** start of Input rows **
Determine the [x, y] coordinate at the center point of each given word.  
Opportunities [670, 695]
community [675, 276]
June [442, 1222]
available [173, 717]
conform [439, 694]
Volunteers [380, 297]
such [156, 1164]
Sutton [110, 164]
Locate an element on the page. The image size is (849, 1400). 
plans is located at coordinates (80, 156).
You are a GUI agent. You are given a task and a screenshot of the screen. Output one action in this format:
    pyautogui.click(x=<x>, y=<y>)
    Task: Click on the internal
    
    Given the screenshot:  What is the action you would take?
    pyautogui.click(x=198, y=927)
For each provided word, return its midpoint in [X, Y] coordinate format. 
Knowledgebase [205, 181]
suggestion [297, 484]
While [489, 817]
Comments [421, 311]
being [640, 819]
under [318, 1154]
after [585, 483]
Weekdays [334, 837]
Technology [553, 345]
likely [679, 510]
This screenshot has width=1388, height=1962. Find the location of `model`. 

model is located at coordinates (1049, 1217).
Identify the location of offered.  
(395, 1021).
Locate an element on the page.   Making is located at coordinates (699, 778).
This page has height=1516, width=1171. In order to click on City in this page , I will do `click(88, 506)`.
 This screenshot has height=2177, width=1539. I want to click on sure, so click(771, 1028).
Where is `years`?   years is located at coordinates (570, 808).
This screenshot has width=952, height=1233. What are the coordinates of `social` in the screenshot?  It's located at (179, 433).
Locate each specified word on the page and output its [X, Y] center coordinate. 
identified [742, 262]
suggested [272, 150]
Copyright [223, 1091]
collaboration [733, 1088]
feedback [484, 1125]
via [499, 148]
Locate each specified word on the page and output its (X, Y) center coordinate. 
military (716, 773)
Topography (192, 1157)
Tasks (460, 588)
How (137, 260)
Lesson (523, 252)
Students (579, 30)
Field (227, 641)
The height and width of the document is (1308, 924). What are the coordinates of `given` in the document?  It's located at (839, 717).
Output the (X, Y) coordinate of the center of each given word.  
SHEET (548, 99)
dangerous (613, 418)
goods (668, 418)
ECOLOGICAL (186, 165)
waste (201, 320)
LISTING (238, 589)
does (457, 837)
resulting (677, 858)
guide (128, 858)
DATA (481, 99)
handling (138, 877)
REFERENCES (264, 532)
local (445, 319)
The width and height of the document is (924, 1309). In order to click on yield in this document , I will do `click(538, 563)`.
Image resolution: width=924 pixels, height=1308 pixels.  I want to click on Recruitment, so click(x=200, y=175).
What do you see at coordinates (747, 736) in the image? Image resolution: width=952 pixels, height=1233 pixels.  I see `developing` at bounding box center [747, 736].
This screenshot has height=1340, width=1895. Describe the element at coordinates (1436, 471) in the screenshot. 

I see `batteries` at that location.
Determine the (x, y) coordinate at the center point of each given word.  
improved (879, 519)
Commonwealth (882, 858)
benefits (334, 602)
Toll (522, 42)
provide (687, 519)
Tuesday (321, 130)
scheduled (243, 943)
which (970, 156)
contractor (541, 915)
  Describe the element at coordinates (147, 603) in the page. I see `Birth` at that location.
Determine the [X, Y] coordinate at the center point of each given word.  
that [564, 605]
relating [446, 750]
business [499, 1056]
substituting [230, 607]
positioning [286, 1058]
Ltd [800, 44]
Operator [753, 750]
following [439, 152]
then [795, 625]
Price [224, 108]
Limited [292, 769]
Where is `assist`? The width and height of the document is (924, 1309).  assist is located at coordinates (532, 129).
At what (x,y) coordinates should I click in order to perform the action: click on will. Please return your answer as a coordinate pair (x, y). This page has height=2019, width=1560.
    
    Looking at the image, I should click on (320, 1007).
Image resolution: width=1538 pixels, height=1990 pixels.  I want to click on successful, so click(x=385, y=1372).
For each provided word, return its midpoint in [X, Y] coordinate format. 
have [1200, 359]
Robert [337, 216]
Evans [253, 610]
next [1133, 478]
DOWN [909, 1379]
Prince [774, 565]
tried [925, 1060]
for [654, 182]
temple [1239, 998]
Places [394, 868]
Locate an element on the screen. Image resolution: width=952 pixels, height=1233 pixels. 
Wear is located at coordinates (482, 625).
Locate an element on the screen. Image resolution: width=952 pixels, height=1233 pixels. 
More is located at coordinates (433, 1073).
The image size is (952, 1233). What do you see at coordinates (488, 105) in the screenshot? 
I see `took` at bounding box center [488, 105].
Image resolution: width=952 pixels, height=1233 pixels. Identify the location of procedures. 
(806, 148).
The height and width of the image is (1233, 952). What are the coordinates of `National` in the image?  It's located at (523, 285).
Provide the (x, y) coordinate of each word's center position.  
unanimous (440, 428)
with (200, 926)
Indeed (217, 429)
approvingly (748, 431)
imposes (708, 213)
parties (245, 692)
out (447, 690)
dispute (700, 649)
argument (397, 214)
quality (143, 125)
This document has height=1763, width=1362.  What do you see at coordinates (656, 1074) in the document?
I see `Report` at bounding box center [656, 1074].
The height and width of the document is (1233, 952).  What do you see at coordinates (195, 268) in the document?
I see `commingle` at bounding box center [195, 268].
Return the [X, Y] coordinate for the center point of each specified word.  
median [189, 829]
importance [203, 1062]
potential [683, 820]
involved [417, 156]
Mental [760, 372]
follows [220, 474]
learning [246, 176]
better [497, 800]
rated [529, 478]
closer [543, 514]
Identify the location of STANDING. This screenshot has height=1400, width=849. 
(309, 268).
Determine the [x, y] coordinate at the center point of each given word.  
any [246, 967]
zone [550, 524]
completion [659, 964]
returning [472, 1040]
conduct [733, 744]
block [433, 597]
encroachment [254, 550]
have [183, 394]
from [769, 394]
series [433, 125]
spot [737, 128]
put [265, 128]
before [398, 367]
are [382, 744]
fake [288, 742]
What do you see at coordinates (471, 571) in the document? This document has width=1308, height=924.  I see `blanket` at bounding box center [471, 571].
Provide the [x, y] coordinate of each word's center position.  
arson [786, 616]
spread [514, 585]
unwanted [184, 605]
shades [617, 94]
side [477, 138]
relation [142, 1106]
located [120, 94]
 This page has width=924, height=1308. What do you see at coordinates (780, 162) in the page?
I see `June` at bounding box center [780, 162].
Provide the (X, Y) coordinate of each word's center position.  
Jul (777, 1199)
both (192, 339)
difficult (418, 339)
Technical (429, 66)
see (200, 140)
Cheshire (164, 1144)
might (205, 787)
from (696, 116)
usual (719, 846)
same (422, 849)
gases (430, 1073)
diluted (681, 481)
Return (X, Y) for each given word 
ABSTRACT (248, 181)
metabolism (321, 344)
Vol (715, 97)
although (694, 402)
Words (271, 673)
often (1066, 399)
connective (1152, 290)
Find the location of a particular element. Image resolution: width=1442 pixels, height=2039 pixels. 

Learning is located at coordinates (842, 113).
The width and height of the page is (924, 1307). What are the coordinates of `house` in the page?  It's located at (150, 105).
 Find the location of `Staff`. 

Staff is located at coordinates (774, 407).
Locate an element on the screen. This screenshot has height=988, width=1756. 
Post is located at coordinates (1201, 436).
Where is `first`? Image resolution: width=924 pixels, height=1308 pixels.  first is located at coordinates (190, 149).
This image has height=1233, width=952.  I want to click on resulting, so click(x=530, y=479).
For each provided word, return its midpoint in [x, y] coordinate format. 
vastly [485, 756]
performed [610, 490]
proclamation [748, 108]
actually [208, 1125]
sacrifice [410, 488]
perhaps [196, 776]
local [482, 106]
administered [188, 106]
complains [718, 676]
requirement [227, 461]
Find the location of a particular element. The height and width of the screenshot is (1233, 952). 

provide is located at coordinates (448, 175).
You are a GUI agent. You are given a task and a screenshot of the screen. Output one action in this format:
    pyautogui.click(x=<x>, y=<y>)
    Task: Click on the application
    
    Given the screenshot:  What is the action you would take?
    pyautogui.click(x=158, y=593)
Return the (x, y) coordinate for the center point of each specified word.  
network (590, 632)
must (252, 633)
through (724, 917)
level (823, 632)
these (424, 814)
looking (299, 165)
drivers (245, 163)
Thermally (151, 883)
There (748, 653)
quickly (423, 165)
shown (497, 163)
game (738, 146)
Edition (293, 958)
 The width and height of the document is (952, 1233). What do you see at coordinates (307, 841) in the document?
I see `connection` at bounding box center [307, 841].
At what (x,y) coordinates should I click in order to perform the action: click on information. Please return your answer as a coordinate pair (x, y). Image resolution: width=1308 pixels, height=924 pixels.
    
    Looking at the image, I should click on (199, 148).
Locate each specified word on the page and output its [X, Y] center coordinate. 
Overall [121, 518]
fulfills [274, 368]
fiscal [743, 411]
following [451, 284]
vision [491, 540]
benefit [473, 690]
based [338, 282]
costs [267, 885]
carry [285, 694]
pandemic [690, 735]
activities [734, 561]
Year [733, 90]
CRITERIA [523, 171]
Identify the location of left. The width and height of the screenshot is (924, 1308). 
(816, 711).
** end of Input rows **
Instruction — Copy out, unchanged, the lines of the records from the line containing "must (252, 633)" through the end of the records.

Answer to this problem —
must (252, 633)
through (724, 917)
level (823, 632)
these (424, 814)
looking (299, 165)
drivers (245, 163)
Thermally (151, 883)
There (748, 653)
quickly (423, 165)
shown (497, 163)
game (738, 146)
Edition (293, 958)
 The width and height of the document is (952, 1233). What do you see at coordinates (307, 841) in the document?
I see `connection` at bounding box center [307, 841].
At what (x,y) coordinates should I click in order to perform the action: click on information. Please return your answer as a coordinate pair (x, y). Image resolution: width=1308 pixels, height=924 pixels.
    
    Looking at the image, I should click on (199, 148).
Locate each specified word on the page and output its [X, Y] center coordinate. 
Overall [121, 518]
fulfills [274, 368]
fiscal [743, 411]
following [451, 284]
vision [491, 540]
benefit [473, 690]
based [338, 282]
costs [267, 885]
carry [285, 694]
pandemic [690, 735]
activities [734, 561]
Year [733, 90]
CRITERIA [523, 171]
Identify the location of left. The width and height of the screenshot is (924, 1308). 
(816, 711).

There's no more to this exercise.